Pour s’en sortir, il ne suffira pas de former les agents à l’hygiène numérique (même si « dé-publicitariser » leurs téléphones est urgent). Il faut réformer le protocole RTB. Tant que la géolocalisation précise circulera dans les bid requests, nous serons tous des cibles potentielles. Si on ne reprend pas le contrôle maintenant, la vie privée ne sera plus qu’un vieux souvenir sympathique.
- L’exemple de l’application météo allemande Wetter Online est emblématique : téléchargée plus de 100 millions de fois, elle a partagé des données de localisation précises avec des tiers sans consentement valide, permettant de tracer les utilisateurs jusqu’à leur porte. De même, les applications de rencontres comme Grindr ont été historiquement exploitées pour localiser des individus dans des zones sensibles, comme des bâtiments gouvernementaux, révélant implicitement leur orientation sexuelle à des tiers. ↩︎
PS : Cet article a été écrit en synthétisant des informations techniques sur les protocoles publicitaires (OpenRTB), des enquêtes journalistiques majeures (Databroker Files, Le Monde, Netzpolitik), des rapports d’ONG (ICCL, Privacy International) et des actions régulatoires officielles (CNIL, FTC). Toutes les affirmations sont basées sur des sources documentées citées dans l’article.

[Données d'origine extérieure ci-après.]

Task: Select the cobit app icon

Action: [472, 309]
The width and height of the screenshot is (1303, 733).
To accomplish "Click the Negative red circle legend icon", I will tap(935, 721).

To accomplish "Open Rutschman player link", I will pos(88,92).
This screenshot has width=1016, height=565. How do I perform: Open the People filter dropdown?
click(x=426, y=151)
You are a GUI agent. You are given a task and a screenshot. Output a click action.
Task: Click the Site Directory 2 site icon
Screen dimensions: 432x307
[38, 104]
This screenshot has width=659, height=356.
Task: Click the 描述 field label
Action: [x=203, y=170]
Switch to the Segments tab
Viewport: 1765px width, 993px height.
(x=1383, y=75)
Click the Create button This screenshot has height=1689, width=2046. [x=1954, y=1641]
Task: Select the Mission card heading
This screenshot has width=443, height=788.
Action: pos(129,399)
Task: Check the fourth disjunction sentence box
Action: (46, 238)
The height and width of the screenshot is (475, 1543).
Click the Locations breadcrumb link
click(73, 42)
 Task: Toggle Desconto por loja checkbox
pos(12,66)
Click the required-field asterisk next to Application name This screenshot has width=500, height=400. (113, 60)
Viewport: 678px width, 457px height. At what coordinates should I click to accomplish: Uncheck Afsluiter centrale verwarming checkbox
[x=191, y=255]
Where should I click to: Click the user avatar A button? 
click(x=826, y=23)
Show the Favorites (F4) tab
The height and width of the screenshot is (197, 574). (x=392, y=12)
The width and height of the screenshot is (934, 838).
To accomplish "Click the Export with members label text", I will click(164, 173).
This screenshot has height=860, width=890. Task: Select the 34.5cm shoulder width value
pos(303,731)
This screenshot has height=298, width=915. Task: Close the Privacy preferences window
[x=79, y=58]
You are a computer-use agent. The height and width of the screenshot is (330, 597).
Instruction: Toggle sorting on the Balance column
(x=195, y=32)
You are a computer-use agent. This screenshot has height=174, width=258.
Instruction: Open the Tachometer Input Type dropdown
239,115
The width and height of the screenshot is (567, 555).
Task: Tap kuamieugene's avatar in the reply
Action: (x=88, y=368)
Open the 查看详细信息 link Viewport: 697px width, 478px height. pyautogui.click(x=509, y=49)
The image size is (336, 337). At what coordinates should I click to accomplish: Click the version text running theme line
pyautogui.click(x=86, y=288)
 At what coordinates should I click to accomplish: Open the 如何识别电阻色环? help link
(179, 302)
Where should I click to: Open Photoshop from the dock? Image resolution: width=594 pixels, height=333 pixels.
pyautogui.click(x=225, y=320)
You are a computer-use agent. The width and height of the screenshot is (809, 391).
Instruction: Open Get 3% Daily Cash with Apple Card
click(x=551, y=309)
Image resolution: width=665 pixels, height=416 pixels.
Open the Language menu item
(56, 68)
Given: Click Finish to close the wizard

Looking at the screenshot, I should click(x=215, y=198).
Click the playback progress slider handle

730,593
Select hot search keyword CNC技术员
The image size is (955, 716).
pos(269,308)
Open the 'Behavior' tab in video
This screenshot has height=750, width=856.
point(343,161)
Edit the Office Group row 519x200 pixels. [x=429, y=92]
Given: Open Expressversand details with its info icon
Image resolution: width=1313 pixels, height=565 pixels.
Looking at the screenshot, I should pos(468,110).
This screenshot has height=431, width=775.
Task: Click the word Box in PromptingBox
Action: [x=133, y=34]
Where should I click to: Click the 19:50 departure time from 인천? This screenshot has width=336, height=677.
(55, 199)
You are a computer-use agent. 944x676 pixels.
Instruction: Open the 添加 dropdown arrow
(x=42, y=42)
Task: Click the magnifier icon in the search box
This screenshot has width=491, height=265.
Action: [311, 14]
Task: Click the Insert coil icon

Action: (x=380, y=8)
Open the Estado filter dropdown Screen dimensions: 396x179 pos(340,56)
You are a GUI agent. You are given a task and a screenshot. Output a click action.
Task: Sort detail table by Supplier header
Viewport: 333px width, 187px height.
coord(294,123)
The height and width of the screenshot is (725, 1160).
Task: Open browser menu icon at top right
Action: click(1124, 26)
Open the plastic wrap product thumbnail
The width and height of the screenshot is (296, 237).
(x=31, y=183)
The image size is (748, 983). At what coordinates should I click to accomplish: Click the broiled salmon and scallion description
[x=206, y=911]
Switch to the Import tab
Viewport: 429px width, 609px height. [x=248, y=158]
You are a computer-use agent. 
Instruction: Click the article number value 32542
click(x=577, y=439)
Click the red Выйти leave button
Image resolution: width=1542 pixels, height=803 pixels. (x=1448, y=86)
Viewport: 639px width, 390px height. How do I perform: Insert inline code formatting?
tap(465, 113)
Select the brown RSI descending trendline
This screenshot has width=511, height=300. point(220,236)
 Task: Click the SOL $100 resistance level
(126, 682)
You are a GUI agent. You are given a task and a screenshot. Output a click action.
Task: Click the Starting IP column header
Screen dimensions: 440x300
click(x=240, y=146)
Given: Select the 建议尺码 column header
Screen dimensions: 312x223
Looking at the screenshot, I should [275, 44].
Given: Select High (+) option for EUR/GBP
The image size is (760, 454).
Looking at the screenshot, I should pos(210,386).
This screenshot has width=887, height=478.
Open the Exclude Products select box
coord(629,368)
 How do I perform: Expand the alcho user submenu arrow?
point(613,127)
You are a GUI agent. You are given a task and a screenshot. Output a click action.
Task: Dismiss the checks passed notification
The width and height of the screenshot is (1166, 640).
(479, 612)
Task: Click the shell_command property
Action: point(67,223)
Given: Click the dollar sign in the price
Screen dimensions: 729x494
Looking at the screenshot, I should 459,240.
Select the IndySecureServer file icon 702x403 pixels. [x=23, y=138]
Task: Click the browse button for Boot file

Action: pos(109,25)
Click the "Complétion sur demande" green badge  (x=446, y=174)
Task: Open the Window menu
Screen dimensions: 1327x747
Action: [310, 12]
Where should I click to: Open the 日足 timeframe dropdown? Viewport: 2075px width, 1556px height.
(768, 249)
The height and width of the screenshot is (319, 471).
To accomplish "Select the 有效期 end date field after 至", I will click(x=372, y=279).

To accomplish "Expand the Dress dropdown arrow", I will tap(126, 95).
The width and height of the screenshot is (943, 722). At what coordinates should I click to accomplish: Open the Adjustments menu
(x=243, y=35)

FAQ (Foire Aux Questions) qui ne vous espionne pas
C’est quoi l’ADINT ?
C’est l’acronyme de « Advertising Intelligence ». En gros, c’est l’utilisation des données collectées par la publicité en ligne (localisation, identifiants) à des fins de renseignement et de surveillance.
Mon téléphone m’espionne-t-il même si je refuse les cookies ?
Oui, souvent via votre identifiant publicitaire unique (MAID) lié à l’appareil, ou par « fingerprinting » (analyse technique de votre téléphone), indépendamment des cookies de navigateur.
Qui achète ces données ?
Tout le monde : des fonds spéculatifs, des agences marketing, mais surtout des agences gouvernementales (FBI, douanes, services de renseignement) et parfois des acteurs malveillants étrangers.